Zhao Haishan, Wang Zhe, Wu Huizhe, Xiao Qinghuan, Yao Weifan, Wang Enhua, Liu Yong, Wei Minjie
Department of Pharmacology, School of Pharmacy, China Medical University, Shenbei District, Shenyang City, 110013, Liaoning Province, People's Republic of China,
Med Oncol. 2015 Jan;32(1):375. doi: 10.1007/s12032-014-0375-z. Epub 2014 Dec 7.

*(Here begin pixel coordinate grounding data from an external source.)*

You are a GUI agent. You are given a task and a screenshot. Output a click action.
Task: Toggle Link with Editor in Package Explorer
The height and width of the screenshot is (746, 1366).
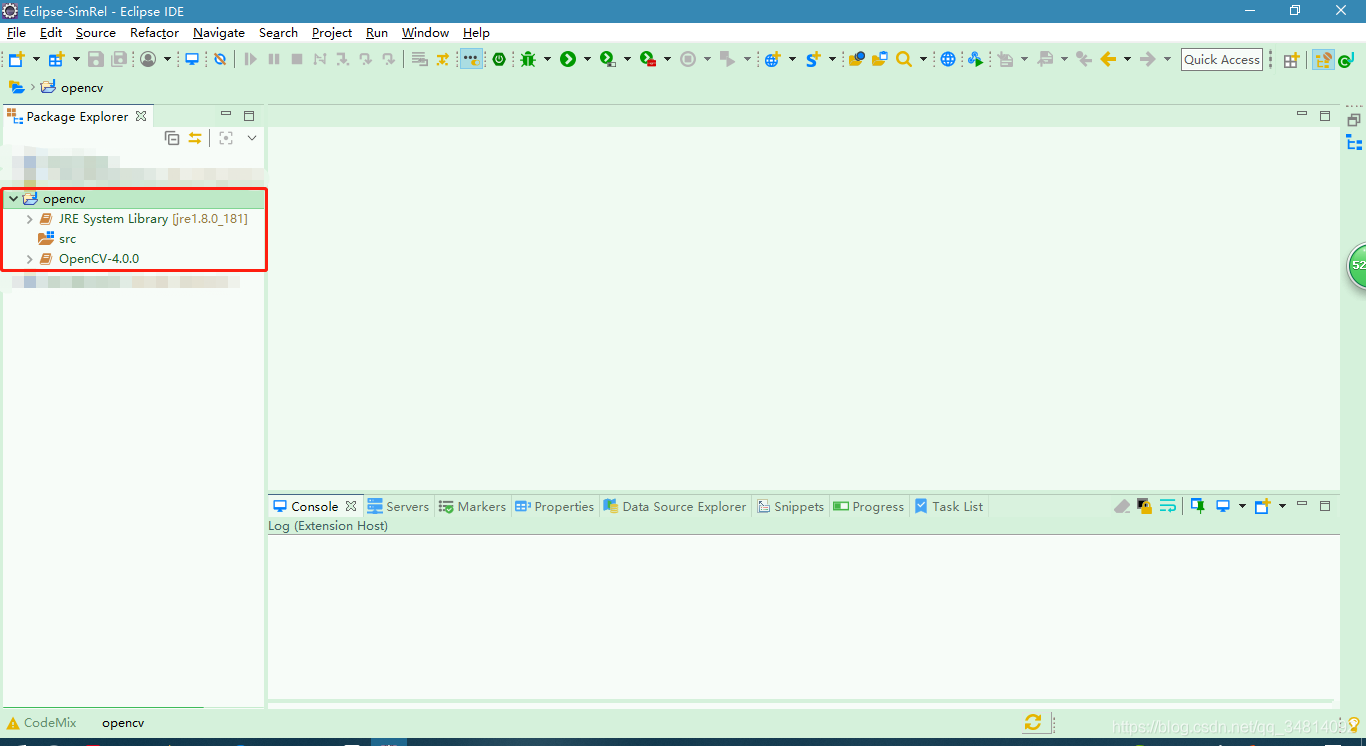[196, 138]
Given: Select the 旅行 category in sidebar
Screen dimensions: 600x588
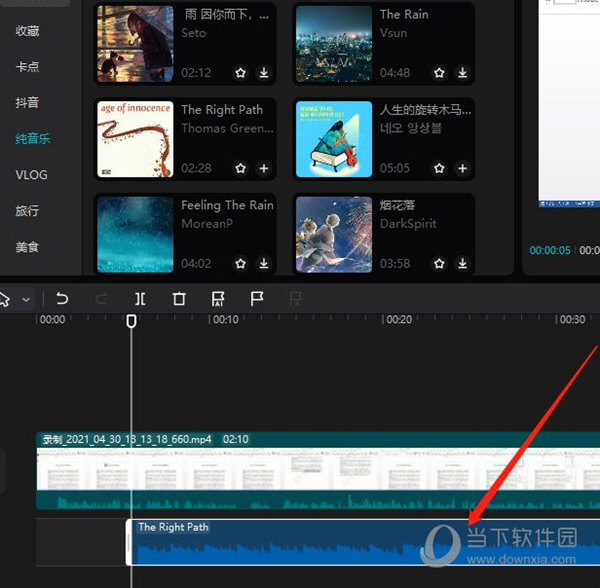Looking at the screenshot, I should pos(27,211).
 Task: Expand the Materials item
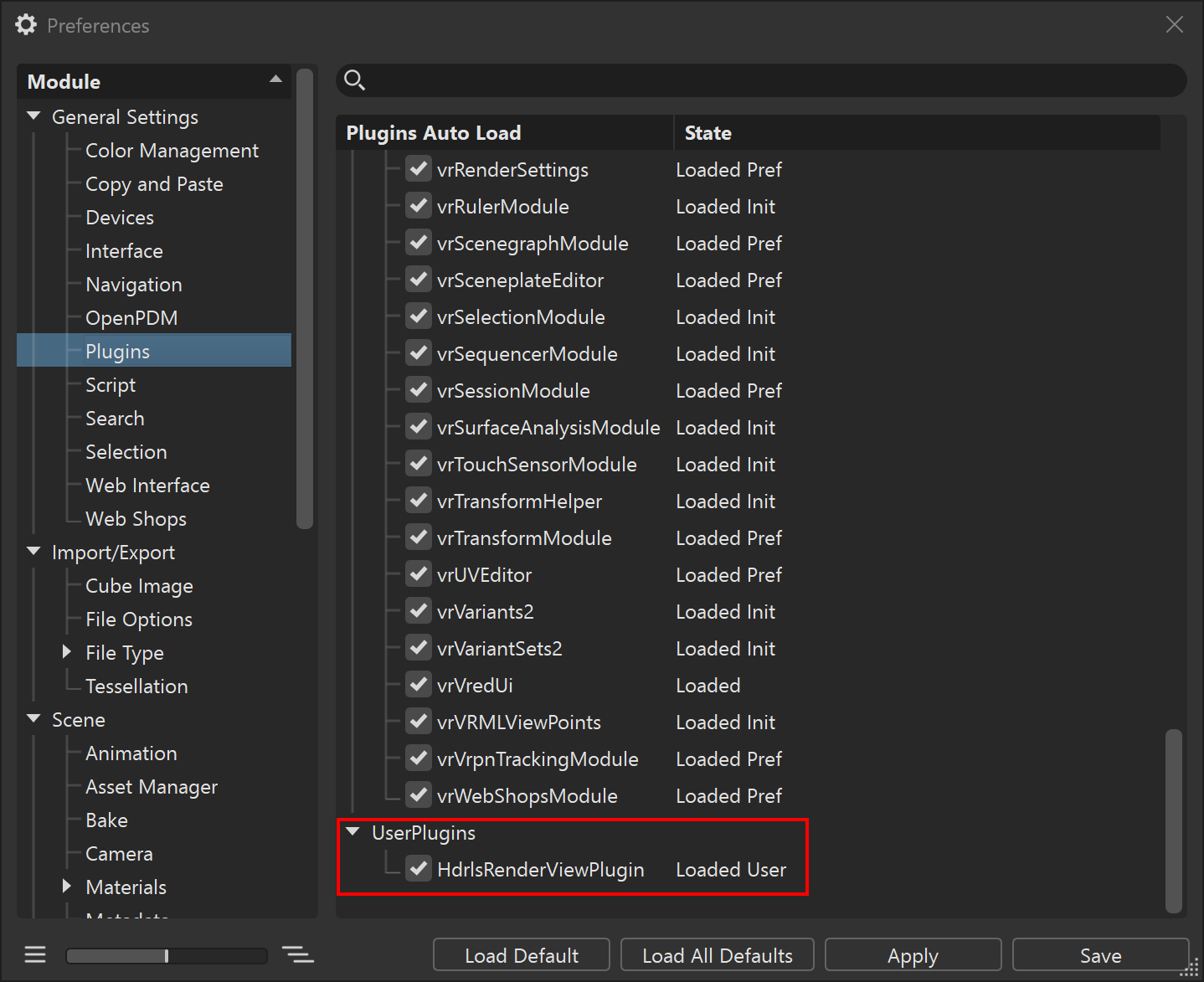click(x=68, y=887)
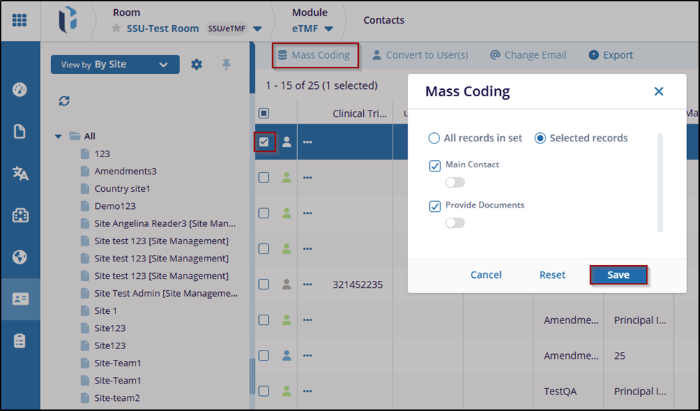The height and width of the screenshot is (411, 700).
Task: Select the All records in set option
Action: click(x=434, y=138)
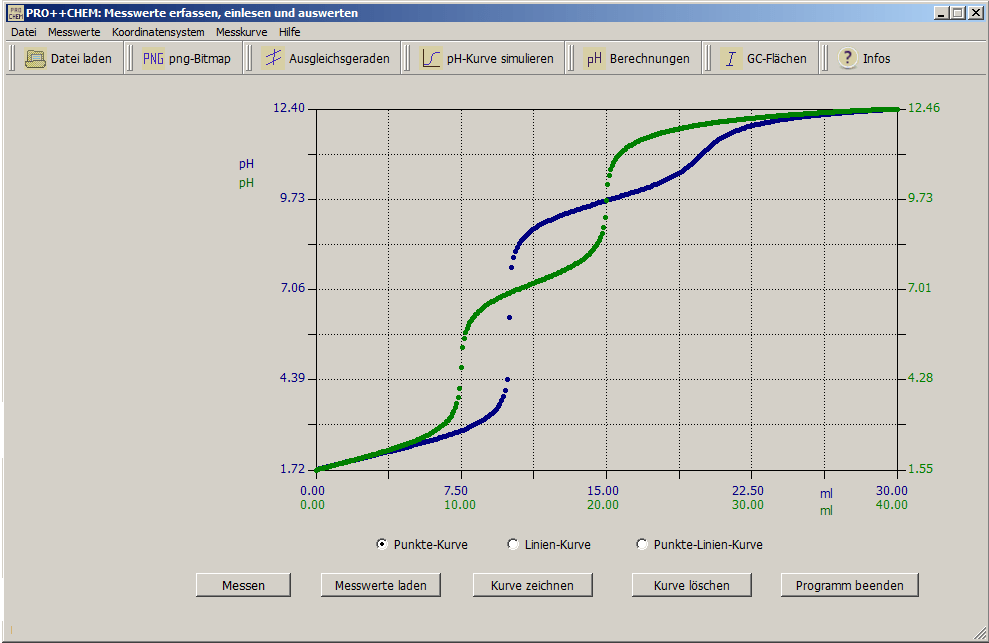Open the pH Berechnungen tool

[634, 58]
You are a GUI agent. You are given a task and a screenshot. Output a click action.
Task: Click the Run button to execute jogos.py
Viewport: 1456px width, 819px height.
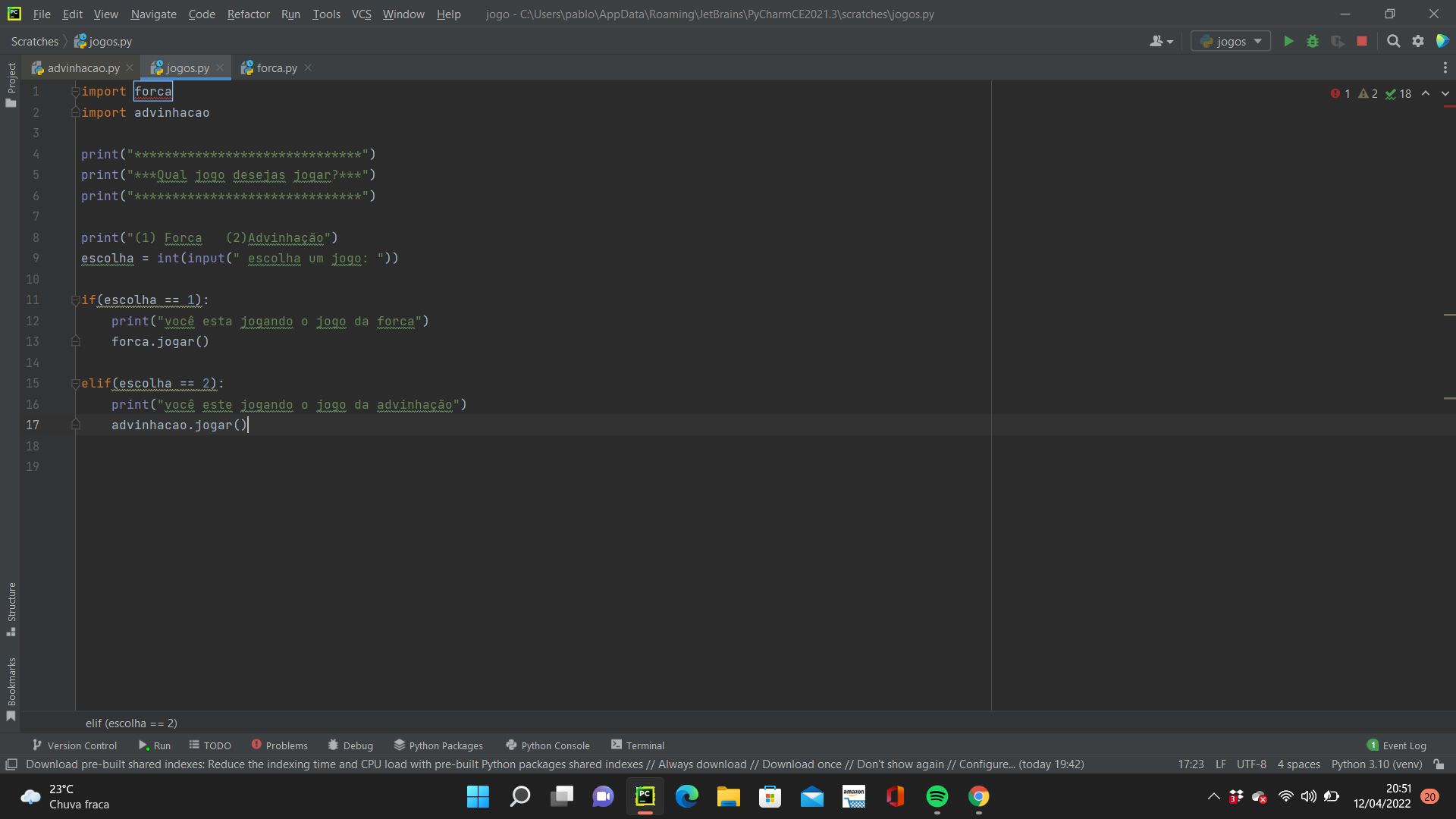1289,42
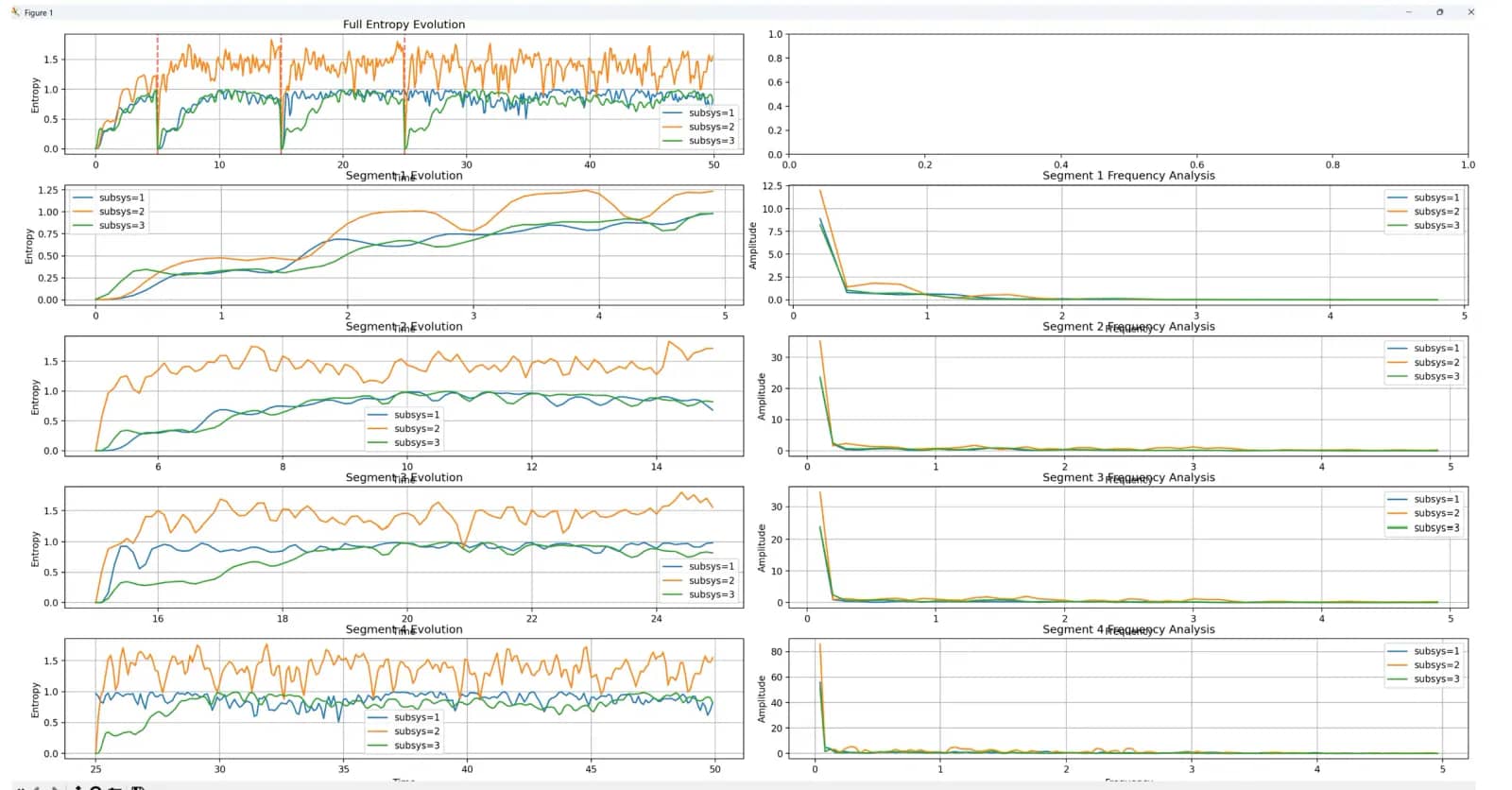Click subsys=3 in Segment 2 Evolution legend
The image size is (1512, 790).
[x=417, y=442]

The genetic or abnormal activation of signal transducer and activator of transcription (STATs) family proteins play an important role with regard to disease progression in variety of human malignancies, yet no data are available for candidate gene and breast cancer (BC) risk. To address this, we investigate the correlation between STAT3, STAT5b polymorphisms and BC susceptibility, clinicopathological parameters, and clinical outcomes. A case-control study was carried out in 1,240 BC patients and 882 healthy controls using TaqMan assay and PCR-RFLP method. A significant decreased risk of BC was associated with STAT3 G allele and combined effect (validation alleles). Furthermore, patients after anthracycline-based chemotherapy, carrying combined effect of STAT3 rs4796793 and STAT5b rs6503691, had significantly increased progression-free survival (PFS) [adjusted HR (95 % CI) 0.831 (0.704-0.980), P = 0.028]. More importantly, ER-negative patients with STAT5b CT/TT genotype was associated with a longer PFS [adjusted HR (95 % CI) 0.519 (0.293-0.920), P = 0.025], recurrence-free survival [adjusted HR (95 % CI) 0.529 (0.298-0.939), P = 0.030], and overall survival [adjusted HR (95 % CI) 0.547 (0.308-0.973), P = 0.040]. These results indicated that STAT3 and STAT5b polymorphisms might be a candidate pharmacogenomic factor to assess susceptibility and prognosis in BC patients.
信号转导子和转录激活子(STATs)家族蛋白的基因激活或异常激活在多种人类恶性肿瘤的疾病进展中起着重要作用,但关于候选基因与乳腺癌(BC)风险的数据尚不可得。为了解决这一问题,我们研究了STAT3、STAT5b基因多态性与BC易感性、临床病理参数及临床结局之间的相关性。采用TaqMan检测法和PCR-RFLP方法对1240例BC患者和882例健康对照进行了病例对照研究。BC风险显著降低与STAT3 G等位基因及联合效应(验证等位基因)相关。此外,接受蒽环类化疗的患者,携带STAT3 rs4796793和STAT5b rs6503691的联合效应,无进展生存期(PFS)显著延长[校正风险比(95%可信区间)0.831(0.704 - 0.980),P = 0.028]。更重要的是,STAT5b CT/TT基因型的雌激素受体阴性患者的PFS[校正风险比(95%可信区间)0.519(0.293 - 0.920),P = 0.025]、无复发生存期[校正风险比(95%可信区间)0.529(0.298 - 0.939),P = 0.030]和总生存期[校正风险比(95%可信区间)0.547(0.308 - 0.973),P = 0.040]均较长。这些结果表明,STAT3和STAT5b基因多态性可能是评估BC患者易感性和预后的候选药物基因组学因素。